Conversely, the proposed LS-STFT spectrogram is illustrated in Fig. 7, computed under an identical frequency budget $M$ . Through periodic subband warping, the sampling density allocated to narrowband components is effectively increased. The visual prominence and structural sharpness of these signals are significantly enhanced, providing a more discriminative representation for the detection network.

IV-D2 Overall Detection Results on SpaceNet dataset

Table III reports the main detection results on SpaceNet dataset in terms of mAP@0.5:0.95 and precision/recall at IoU equal to 0.5. On the linear-frequency STFT input, the three detector families already span a broad operating range. YOLO11 ${}_{\text{STFT}}$ offers the lowest latency but only reaches 50.3 mAP@0.5:0.95 with a relatively conservative recall of 0.62. RF-DETR ${}_{\text{STFT}}$ slightly improves mAP to 53.4 and recall to 0.66, reflecting the benefit of end-to-end matching and global attention, while D-FINE ${}_{\text{STFT}}$ further pushes mAP to 60.6 and recall to 0.73 by refining box quality at high IoU. This hierarchy suggests that SpaceNet dataset is not trivial for standard detectors, especially when narrow-band and wide-band signals must be handled within a single model.

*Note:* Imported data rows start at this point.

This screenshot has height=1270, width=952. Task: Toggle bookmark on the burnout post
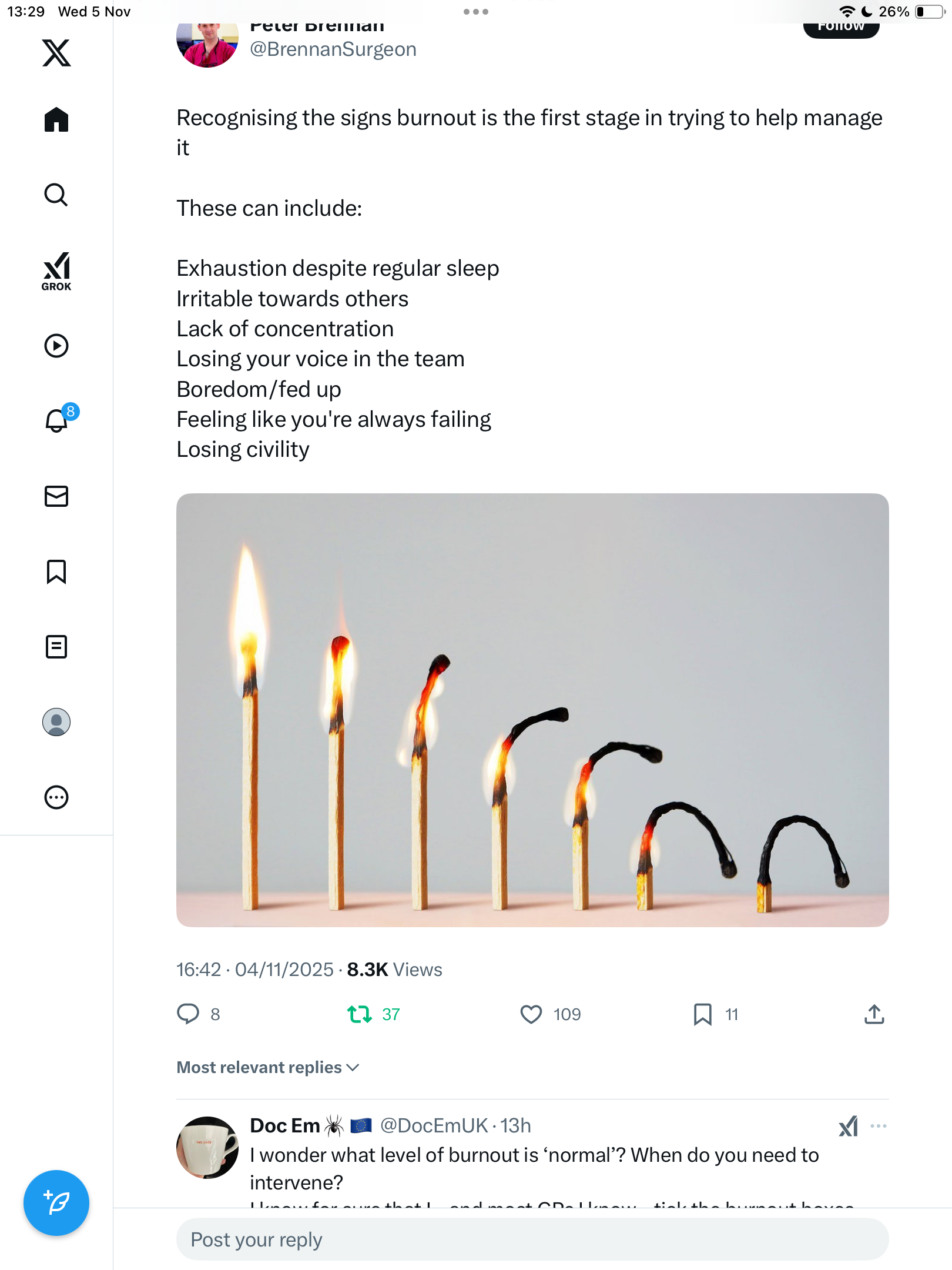tap(703, 1014)

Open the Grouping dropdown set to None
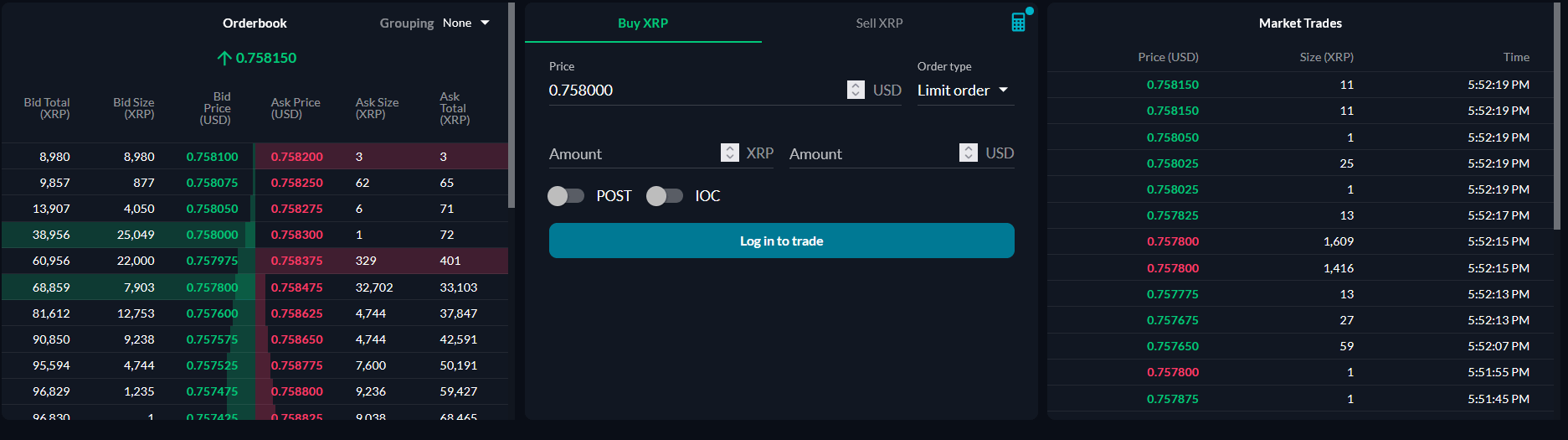(466, 23)
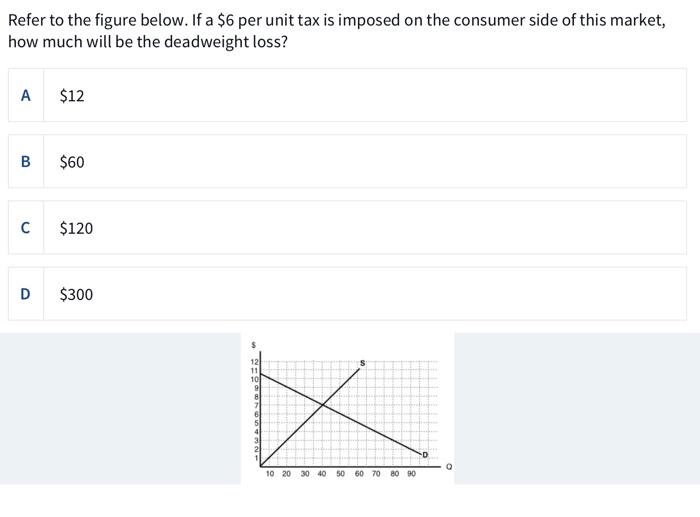The image size is (700, 517).
Task: Select answer letter C
Action: [x=25, y=228]
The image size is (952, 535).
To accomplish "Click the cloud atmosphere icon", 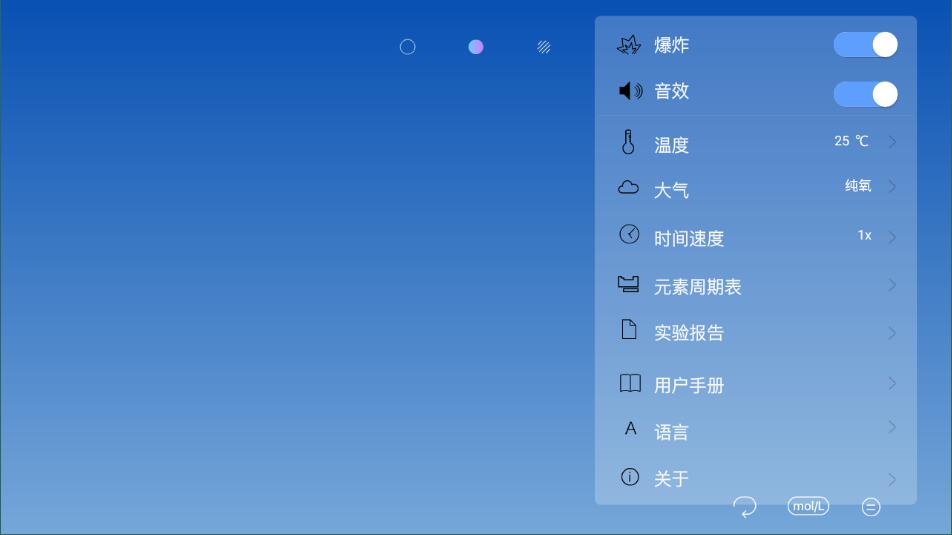I will click(629, 188).
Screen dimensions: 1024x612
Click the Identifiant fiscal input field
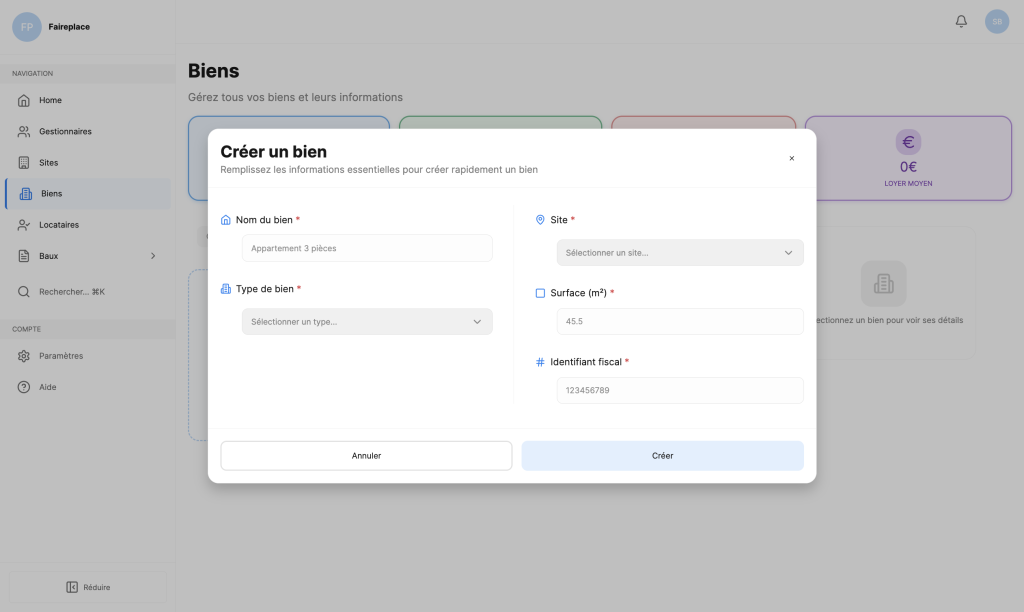coord(679,390)
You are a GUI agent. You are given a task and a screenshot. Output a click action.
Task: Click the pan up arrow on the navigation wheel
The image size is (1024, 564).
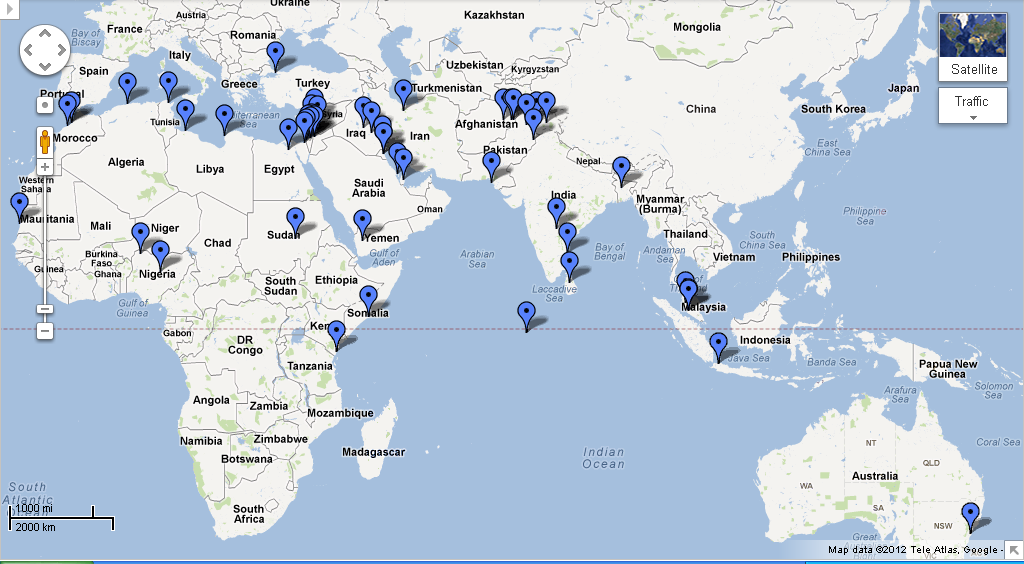pos(44,33)
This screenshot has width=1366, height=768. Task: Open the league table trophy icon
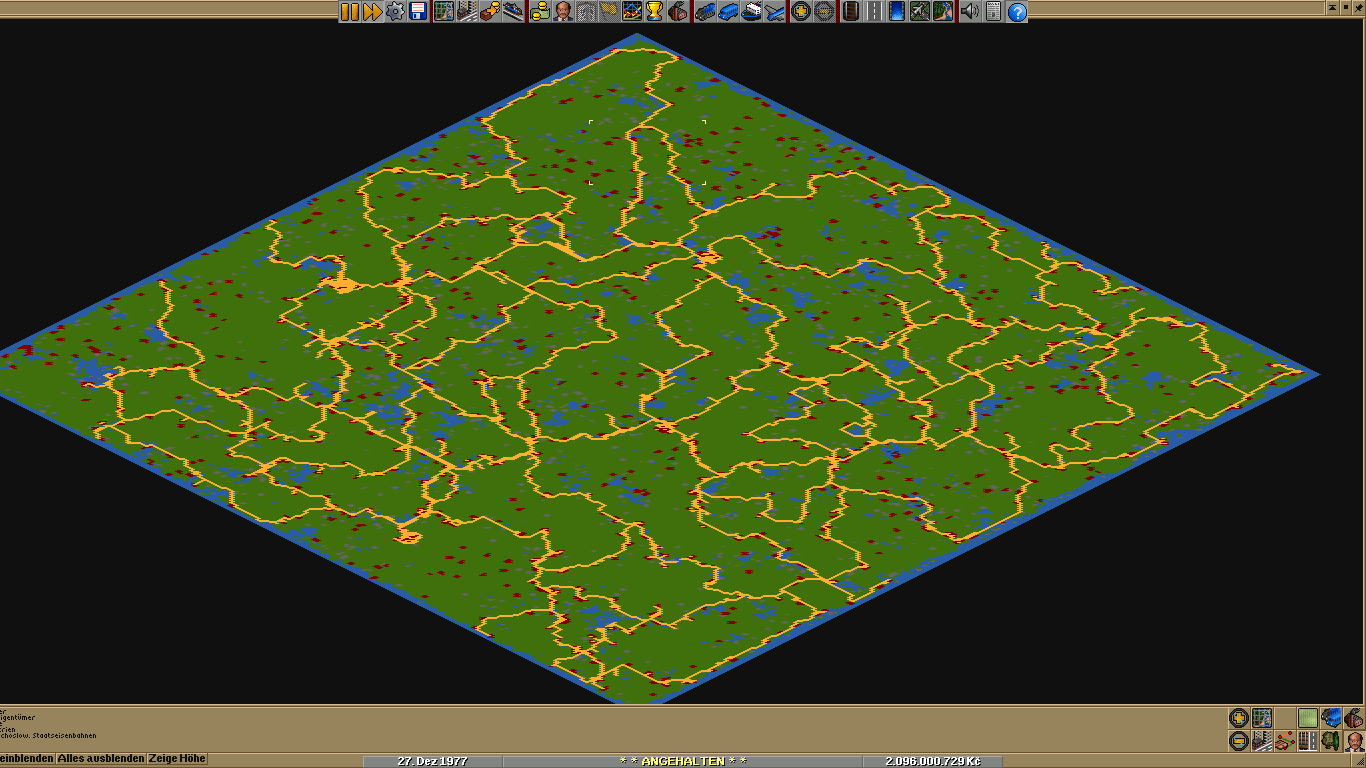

Replacing the linear-frequency STFT with the proposed log-space mapping LS-STFT yields consistent and substantial gains across all three detector families. On YOLO11, mAP@0.5:0.95 improves from 50.3 to 62.7, which corresponds to a relative gain of about $25\%$ , and both precision and recall increase from 0.76 and 0.62 to 0.83 and 0.76. On RF-DETR, mAP@0.5:0.95 rises from 53.4 to 69.9, accompanied by precision and recall gains from 0.78 and 0.66 to 0.86 and 0.81. On D-FINE, mAP@0.5:0.95 improves from 60.6 to 74.3, with precision and recall moving from 0.82 and 0.73 to 0.88 and 0.83. The larger margins observed for the DETR family indicate that LS-STFT particularly stabilizes localization at higher IoU thresholds, where precise alignment of spectral boundaries is critical. Overall, these improvements confirm that constant relative resolution and sharpened narrow-band structures benefit both one-stage and transformer-based detectors, without changing their architectures or loss functions.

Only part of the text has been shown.